**** INFORMATION SHOWN ****
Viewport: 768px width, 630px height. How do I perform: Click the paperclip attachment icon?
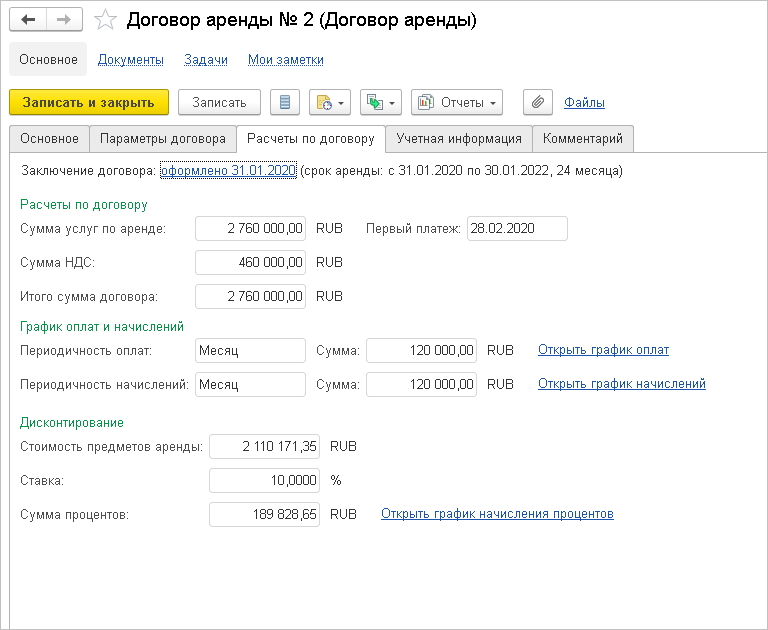click(x=538, y=102)
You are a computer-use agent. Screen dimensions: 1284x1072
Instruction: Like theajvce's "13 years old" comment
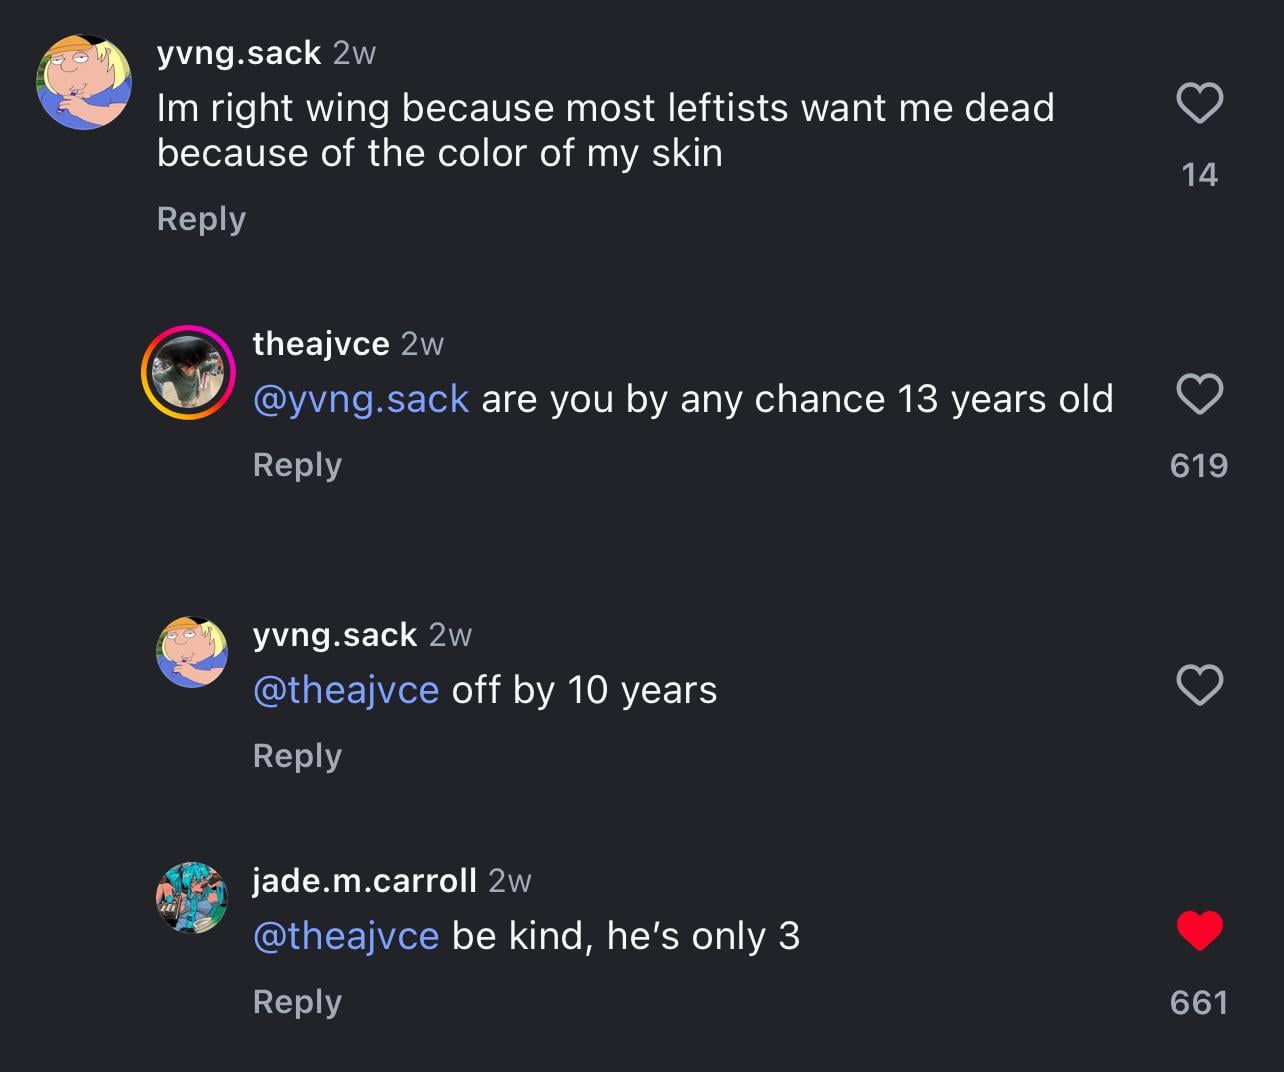(x=1199, y=393)
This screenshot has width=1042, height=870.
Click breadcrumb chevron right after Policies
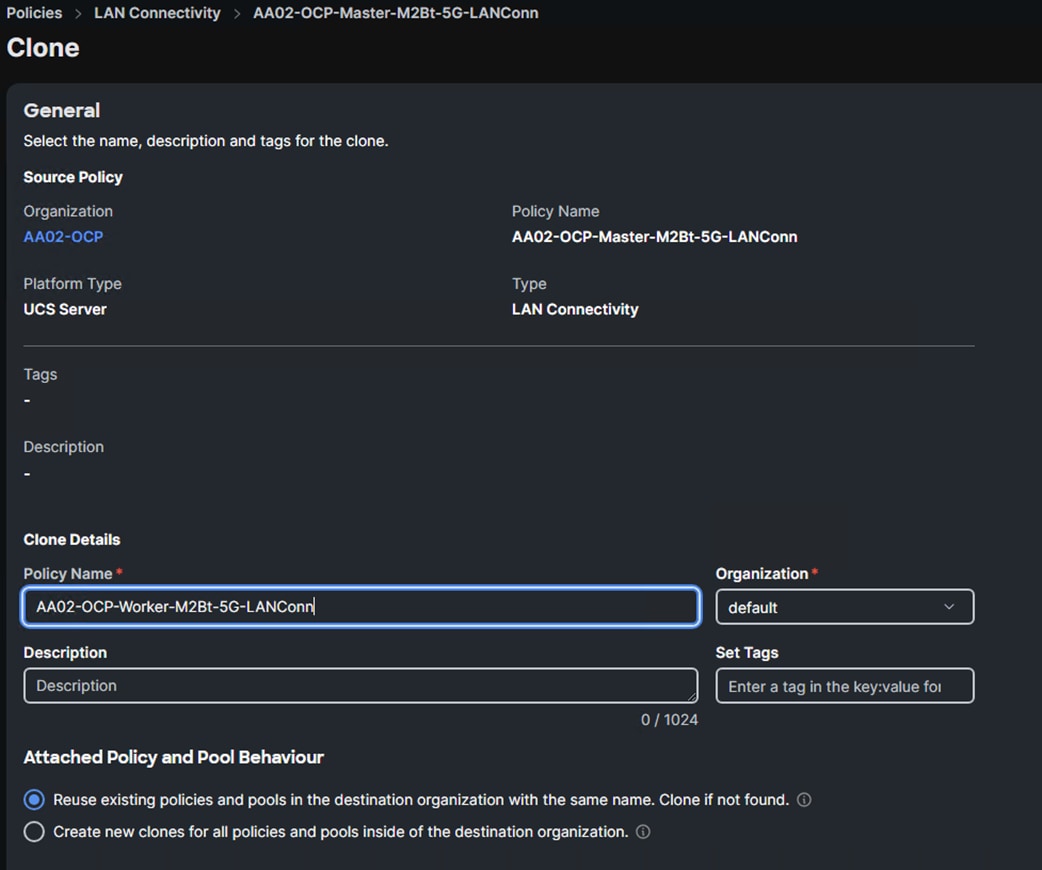coord(78,14)
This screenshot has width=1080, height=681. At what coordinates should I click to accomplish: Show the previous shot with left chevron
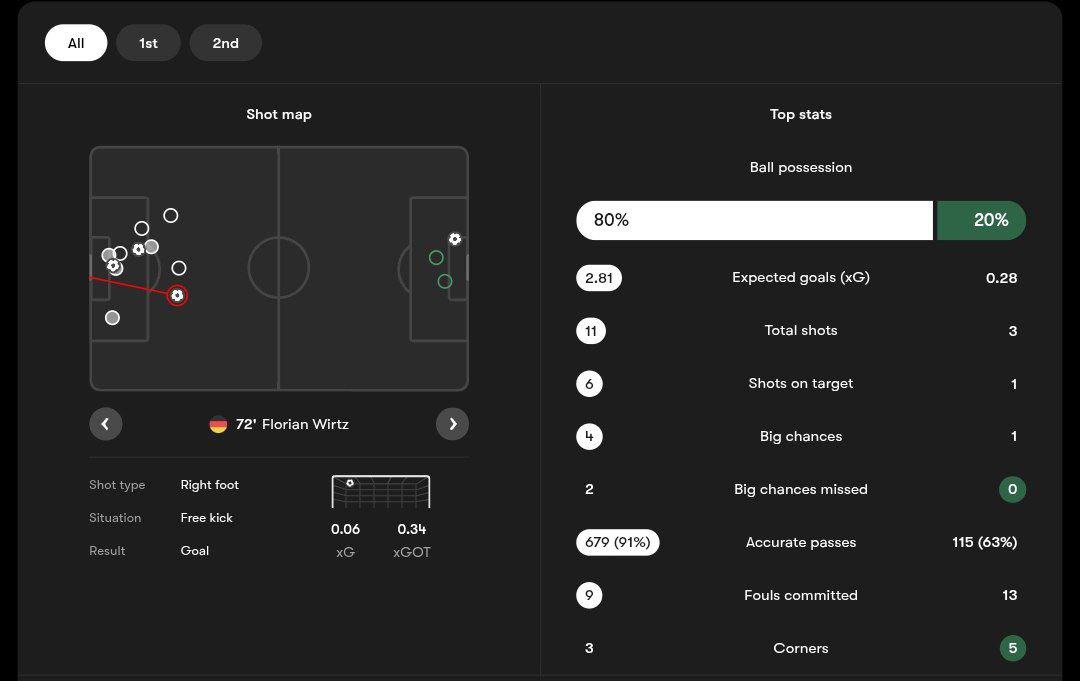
****
Because pictures are not wanted, give every entry above again exactly without them.

WRITTEN ANSWER:
Viewport: 768px width, 630px height. How do I perform: Click the paperclip attachment icon?
click(x=538, y=102)
You are a computer-use agent. Screen dimensions: 1284x1072
Instruction: Like theajvce's "13 years old" comment
(x=1199, y=393)
This screenshot has width=1042, height=870.
Click breadcrumb chevron right after Policies
coord(78,14)
This screenshot has width=1080, height=681. At what coordinates should I click to accomplish: Show the previous shot with left chevron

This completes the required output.